→ The problem
Gather every line in the records below that contains the word "Select", and copy each one unchanged.

→ Target pointing data
•••••

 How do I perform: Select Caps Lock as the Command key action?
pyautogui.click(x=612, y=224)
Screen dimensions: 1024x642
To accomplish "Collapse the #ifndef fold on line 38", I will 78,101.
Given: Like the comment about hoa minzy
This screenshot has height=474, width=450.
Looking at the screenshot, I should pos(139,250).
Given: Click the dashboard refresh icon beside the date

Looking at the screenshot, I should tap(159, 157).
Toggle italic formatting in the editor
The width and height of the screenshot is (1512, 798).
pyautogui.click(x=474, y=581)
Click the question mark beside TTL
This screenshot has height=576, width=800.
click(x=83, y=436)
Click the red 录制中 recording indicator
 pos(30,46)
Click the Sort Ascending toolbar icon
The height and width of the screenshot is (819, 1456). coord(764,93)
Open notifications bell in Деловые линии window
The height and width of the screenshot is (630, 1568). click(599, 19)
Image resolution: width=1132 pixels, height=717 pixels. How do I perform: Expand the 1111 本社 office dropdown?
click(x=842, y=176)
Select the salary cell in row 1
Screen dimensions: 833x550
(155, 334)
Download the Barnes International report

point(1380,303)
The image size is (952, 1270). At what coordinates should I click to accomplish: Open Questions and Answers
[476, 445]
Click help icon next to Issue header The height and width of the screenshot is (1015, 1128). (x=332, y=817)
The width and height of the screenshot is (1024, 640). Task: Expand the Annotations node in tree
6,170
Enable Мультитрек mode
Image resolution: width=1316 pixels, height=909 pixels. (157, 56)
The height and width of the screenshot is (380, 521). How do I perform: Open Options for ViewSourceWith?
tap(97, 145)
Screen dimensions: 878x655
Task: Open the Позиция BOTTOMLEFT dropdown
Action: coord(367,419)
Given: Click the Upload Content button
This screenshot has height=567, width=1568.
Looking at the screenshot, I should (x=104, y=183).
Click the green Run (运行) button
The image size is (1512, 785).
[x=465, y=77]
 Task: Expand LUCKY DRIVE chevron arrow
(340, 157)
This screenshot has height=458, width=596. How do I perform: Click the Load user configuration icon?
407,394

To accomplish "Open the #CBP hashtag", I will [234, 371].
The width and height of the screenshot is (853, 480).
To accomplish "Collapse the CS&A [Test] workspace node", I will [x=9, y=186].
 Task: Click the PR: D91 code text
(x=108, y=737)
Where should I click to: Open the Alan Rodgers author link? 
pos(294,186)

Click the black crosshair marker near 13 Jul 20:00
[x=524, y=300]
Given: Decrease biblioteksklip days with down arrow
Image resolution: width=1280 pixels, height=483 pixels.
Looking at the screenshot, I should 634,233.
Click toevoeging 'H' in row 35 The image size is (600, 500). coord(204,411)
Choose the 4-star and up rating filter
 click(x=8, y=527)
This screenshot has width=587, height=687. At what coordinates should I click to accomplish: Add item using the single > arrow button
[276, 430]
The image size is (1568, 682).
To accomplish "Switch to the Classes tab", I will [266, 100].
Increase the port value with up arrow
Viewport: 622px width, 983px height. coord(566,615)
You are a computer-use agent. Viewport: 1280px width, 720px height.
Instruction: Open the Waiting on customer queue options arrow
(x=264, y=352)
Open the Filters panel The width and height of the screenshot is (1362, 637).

•••••

→ Final result
 How do I perform: Select Caps Lock as the Command key action?
Select the salary cell in row 1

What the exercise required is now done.